I’m sure that kids were probably supposed to identify with Wesley: “Hey, here’s a smart nerdy kid who magically gets to live on the Enterprise and save the day! Isn’t that cool, little Trekkie? It’s just like all the fan fiction you’ve been writing!” But the thing is, I watched TNG because I liked the original series, and wanted to see more adventures like that. And there was no miracle kid in the original series. Whenever Kirk, Spock et al. ran into a miracle kid, they blew him out the airlock. And this was good, because miracle kids don’t belong on the Enterprise.
Well until about four hours ago I would have held Troi up as a counter example to your point.
I would have said “Troi was every bit as badly used by the writers, and as a character she was often laughable , but people don’t hate her”
Of course now there’s a thread tearing into her worse than a pack of drunken Rikers I don’t think it’d be fair to say that.
This whole discussion puts me in mind of another TNG character: Barclay. He was sort of the anti-Wesley in many ways. A bona fide Enterprise crewman, he was the first character written as a genuinely flawed personality. Even Wesley made fun of him, which is pretty harsh; when Wesley feels free to mock you, you know you’re at the bottom of the pecking order. He had ongoing therapy issues; he was regarded as weird by the rest of the crew; he was plagued with self-doubt and neuroses and phobias and hypochondria. He managed to save the day a couple times, but it didn’t seem to help his insecurity much. He even wrote embarrassing fan fiction in his spare time. If Wesley was a “Mary Sue” type character, the wunderkind who effortlessly overshadowed the crew with his genius, Barclay was more like a stereotypical nerdish Trekkie who had somehow managed to wind up on the Enterprise.
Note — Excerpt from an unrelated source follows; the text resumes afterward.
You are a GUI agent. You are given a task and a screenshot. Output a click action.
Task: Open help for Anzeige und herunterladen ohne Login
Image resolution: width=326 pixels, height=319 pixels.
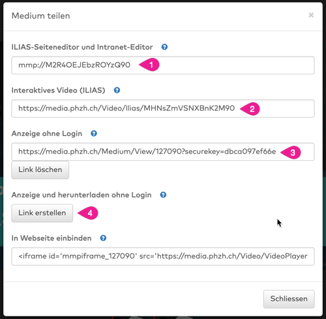163,195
If I were going to resent anyone on board the Enterprise, it ought to be Barclay: he’s as big a goof as I am, and yet he gets to hang with Geordi and Picard! He gets to program his own porn on the holodeck! He has access to a phaser and Wesley Crusher! I’m not saying he WOULD, but he has that opportunity… At the very least he could program a holoWesley for target practice. If he wanted to, that is.
Although as portrayed by Dwight Schultz, Barclay could also be impressively annoying, he wasn’t quite as out of place on the ship as Wesley. Even in the future, it’s probably still possible to hold a position of responsibility and yet also be a colossal dork. And as the one character who actually needed counseling, he also gave Troi a reason to exist.
[QUOTE=carnivorousplant]
Well, Commodore wasn’t a Commodore in the RN Naval usage, and I presume the USN. QUOTE]
I believe that Commodore was in U. S. Navy usage at the time. (exceeding minor point, not worthy of the trons I’m sure)
Nope. It was used temporarily during World War II but had fallen into disuse again by the Korean War.
And was also a rank again in the mid-1980s at least. At that time, the Navy was attempting to get away from two ranks of Rear Admiral (one lower half and one upper half) and tried Commodore for a time, albeit a very short time.
The RN Commodore was a Captain in temporary command of a group of ships, as I presume was his USN counterpart. The Trek Commodore was apparently a permanent rank more like a rear admiral as I understand it.